Extracted material:
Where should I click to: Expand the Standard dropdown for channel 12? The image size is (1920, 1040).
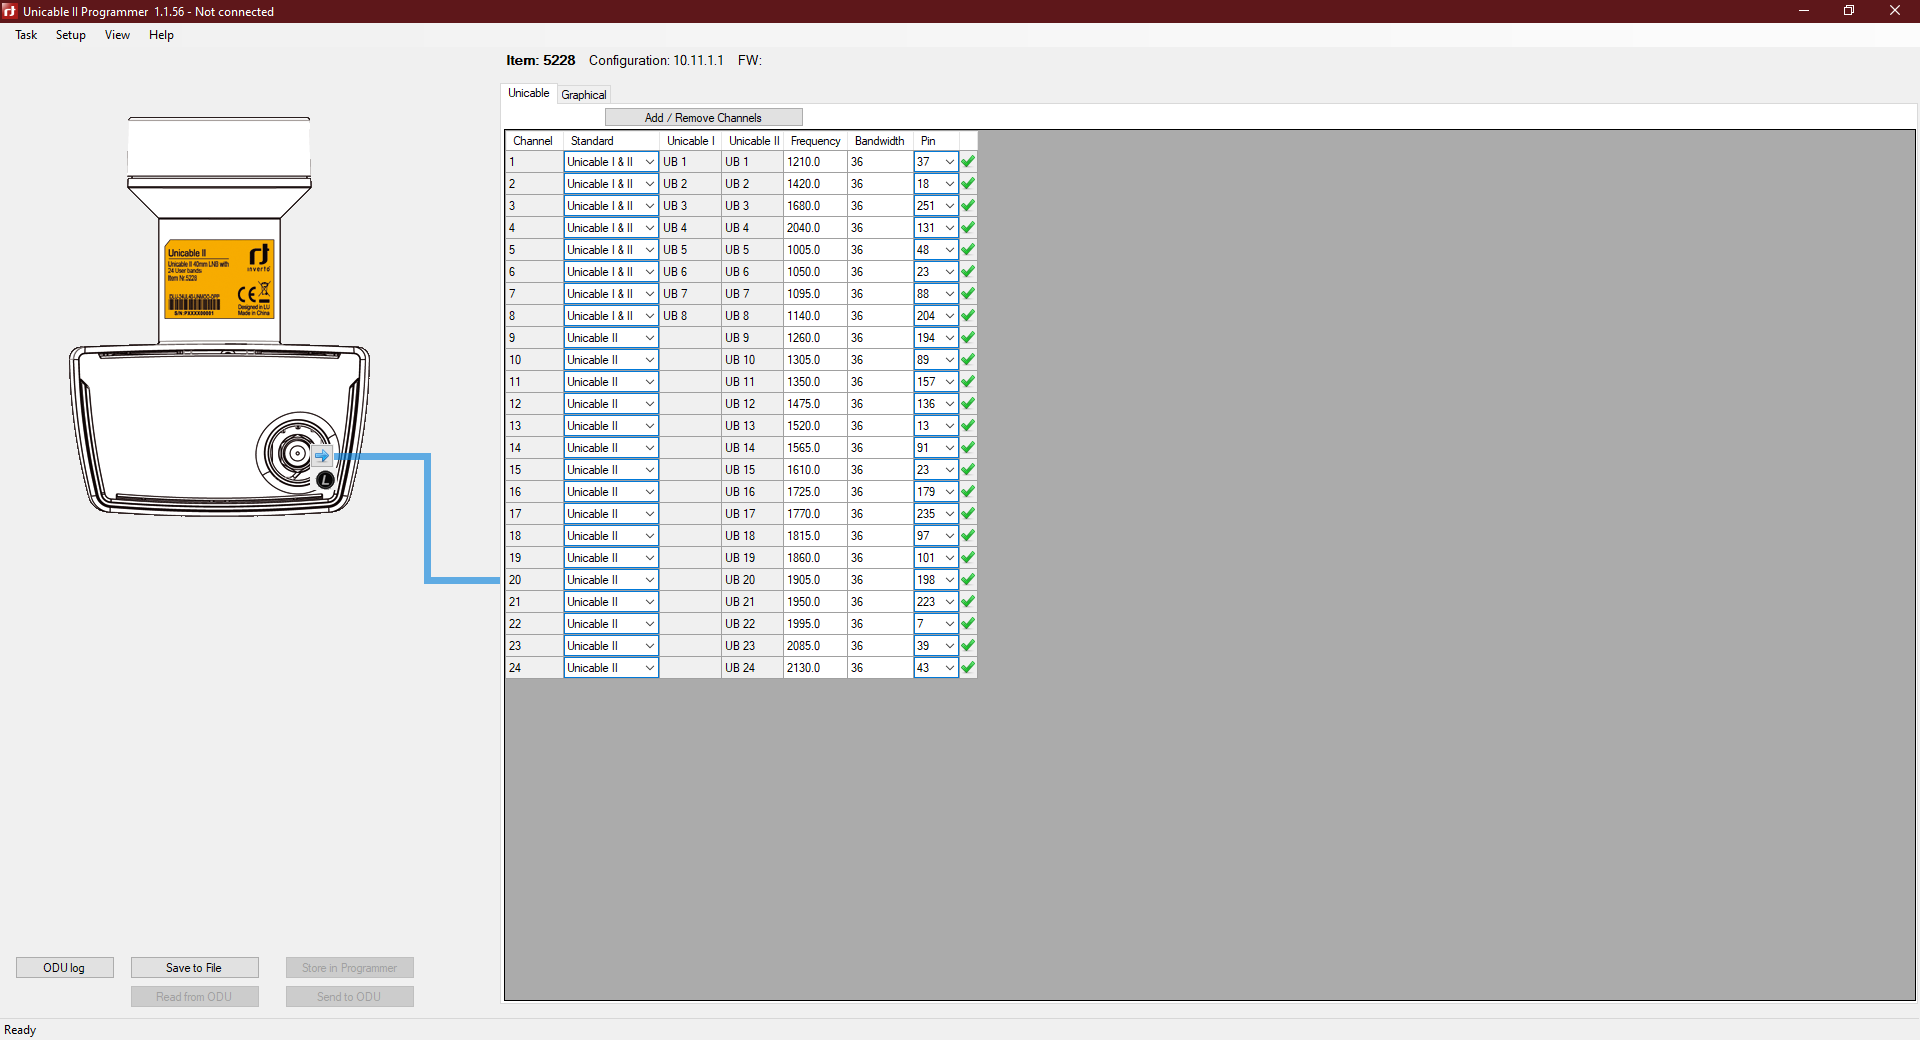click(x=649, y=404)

--

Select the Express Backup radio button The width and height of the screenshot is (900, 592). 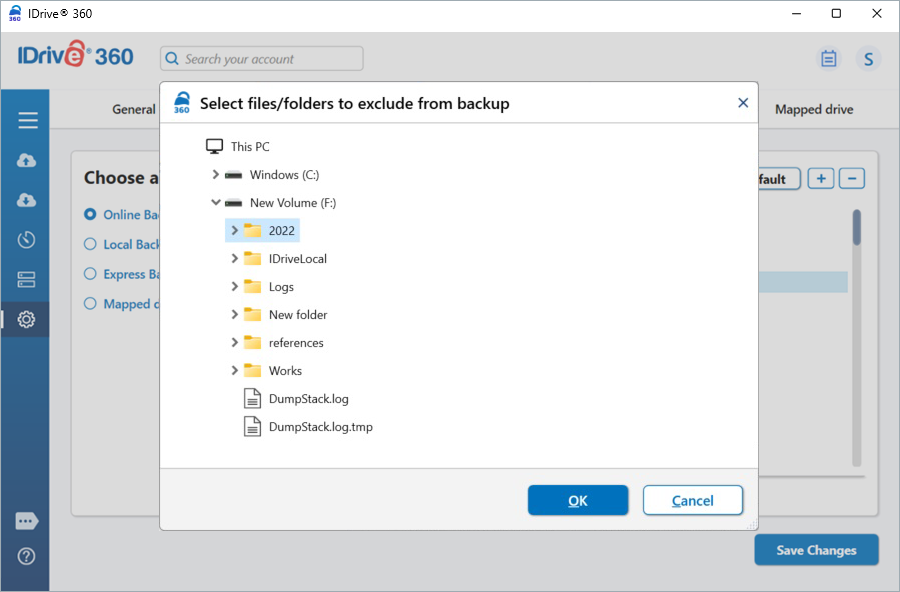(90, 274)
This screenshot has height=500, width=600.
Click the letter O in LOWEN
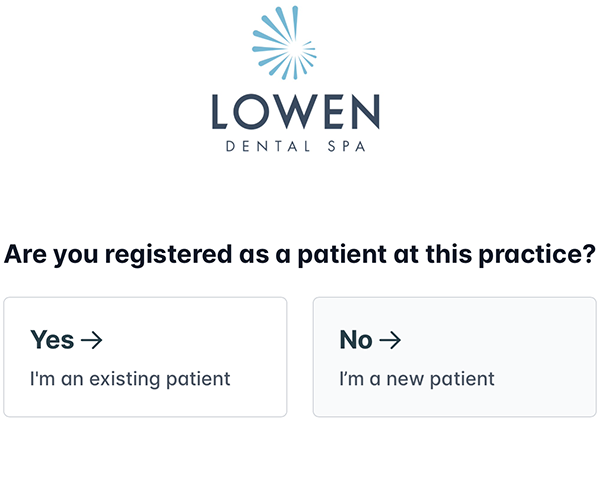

--

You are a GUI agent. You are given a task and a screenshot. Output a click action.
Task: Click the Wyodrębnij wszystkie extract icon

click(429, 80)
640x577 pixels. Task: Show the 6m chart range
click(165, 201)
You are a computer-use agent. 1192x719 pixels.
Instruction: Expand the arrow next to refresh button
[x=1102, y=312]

Task requirements: Rewrite the lines as a numbered list with blank lines omitted, starting at the line containing "This screenshot has height=500, width=600." and ending after the line containing "Click the letter O in LOWEN".

Full solution:
1. This screenshot has height=500, width=600.
2. Click the letter O in LOWEN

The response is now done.